Фридрих вдруг смеётся, не зная, что ему чувствовать: благодарность или смущение за чужую пылкость.
— Ты нужен мне в столице, Густав, — отвечает он, натянуто улыбаясь. — Ты должен будешь… Фахим?
Он отвлекается, заметив Фахима, выглядывающего из-за двери на улицу и беспокойно подзывающего его рукой.

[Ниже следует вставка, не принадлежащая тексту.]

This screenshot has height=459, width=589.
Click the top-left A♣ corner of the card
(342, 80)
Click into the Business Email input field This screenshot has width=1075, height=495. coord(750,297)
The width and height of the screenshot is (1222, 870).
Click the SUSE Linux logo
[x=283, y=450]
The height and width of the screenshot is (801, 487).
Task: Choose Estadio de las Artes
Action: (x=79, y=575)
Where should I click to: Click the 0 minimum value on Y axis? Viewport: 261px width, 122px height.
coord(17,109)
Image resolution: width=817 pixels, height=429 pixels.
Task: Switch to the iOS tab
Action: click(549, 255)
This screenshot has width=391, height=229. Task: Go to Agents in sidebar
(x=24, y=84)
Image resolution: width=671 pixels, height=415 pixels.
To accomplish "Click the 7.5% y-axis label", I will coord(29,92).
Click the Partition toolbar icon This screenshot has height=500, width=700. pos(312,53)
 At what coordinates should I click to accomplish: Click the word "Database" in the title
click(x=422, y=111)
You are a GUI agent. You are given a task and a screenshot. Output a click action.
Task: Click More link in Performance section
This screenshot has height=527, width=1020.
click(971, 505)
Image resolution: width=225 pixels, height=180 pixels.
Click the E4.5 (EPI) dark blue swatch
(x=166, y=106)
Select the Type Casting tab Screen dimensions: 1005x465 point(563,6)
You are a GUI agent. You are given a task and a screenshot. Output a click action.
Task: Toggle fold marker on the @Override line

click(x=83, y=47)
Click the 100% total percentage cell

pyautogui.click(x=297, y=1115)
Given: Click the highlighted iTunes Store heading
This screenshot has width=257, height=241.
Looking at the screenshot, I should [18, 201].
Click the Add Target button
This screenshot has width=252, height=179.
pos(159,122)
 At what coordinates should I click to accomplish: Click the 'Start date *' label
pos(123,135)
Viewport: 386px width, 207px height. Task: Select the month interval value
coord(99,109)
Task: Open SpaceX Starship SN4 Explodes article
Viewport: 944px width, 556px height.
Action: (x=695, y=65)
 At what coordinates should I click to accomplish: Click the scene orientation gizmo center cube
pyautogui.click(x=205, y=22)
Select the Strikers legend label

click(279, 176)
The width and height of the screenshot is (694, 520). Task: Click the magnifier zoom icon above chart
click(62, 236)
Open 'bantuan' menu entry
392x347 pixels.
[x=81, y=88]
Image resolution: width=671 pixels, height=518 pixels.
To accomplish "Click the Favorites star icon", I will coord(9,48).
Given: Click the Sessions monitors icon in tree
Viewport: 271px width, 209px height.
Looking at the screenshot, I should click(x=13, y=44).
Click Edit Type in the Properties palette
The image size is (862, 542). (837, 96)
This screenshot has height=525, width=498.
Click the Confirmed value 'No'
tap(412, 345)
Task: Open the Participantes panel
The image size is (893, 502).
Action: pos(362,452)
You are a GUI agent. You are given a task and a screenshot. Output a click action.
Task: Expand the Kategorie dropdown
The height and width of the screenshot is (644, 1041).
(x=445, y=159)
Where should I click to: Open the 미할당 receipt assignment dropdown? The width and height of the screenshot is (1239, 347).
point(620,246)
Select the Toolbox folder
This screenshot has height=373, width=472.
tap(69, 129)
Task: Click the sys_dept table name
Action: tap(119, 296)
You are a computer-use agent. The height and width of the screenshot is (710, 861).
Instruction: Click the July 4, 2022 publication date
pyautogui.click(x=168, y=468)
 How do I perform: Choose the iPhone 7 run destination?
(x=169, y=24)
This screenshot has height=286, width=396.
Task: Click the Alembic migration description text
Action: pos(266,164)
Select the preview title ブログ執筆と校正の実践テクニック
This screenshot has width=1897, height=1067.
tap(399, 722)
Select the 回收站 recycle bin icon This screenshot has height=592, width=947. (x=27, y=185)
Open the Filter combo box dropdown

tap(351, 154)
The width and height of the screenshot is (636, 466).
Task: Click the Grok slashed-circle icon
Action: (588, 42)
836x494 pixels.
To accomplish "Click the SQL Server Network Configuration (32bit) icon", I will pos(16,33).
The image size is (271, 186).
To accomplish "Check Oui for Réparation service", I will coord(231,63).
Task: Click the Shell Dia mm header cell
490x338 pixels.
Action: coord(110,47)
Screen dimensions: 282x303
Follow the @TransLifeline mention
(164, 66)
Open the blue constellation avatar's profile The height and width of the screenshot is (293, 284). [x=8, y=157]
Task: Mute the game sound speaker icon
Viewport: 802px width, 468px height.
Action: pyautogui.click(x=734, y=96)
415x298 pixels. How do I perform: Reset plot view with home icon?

— Милорд, вы мне нужны, — шепчет он, чтобы не привлекать слишком много внимания. На его удачу, в холле перед главным залом ещё не так много людей, чтобы поднялся переполох.
— В чем дело?
— Пойдёмте. Это срочно.
Король хмурится и оборачивается к брату.
— Ступай в зал, Густав. Я скоро подойду.
Фахим скрывается за закрытой дверью. Когда Фридрих выходит во двор, ему в лицо бьёт теплый ветер. Не успевшие высохнуть лужи идут рябью.
— Что случилось? — повторяет он, глядя на Фахима. Тот отмахивается и идет в сторону маленькой каменной пристройки, где находится кухня.
— Какого черта… — бормочет Фридрих.
Внутри тепло и пахнет пирогами с рыбой. Фридрих вдыхает запах полной грудью, но чуть не закашливается, увидев, что посреди кухни один из слуг уложил на большой стол какого-то мальчишку, лицом вниз, прямо посреди приготовленных блюд. Кухарки и поварята толпятся у дальней стены, взволнованно глядят из-за спин друг друга. Мальчишка дергается, но его крепко держат за скрученные руки.
— И что здесь такое творится? — громко произносит Фридрих. Слуга вздрагивает и оборачивается в его сторону.
— Милорд! — тяжело дыша, восклицает он. — Этот гаденыш пытался что-то подмешать в еду!
Фридрих замирает.
— Пытался или подмешал?
Слуга смущается.
— Подмешал, но мы убрали…
— Свяжите ему руки.
— Мы даже не знаем, что именно он сделал с едой, — тихо произносит Фахим, пока кухарки ищут веревку. Фридрих хмурится мгновение: внешне спокойный, внутри он заходится удушающей тревогой.
— Дадим испорченную еду собаке, — с трудом выговаривает он. — Если она умрет, казним мальчишку.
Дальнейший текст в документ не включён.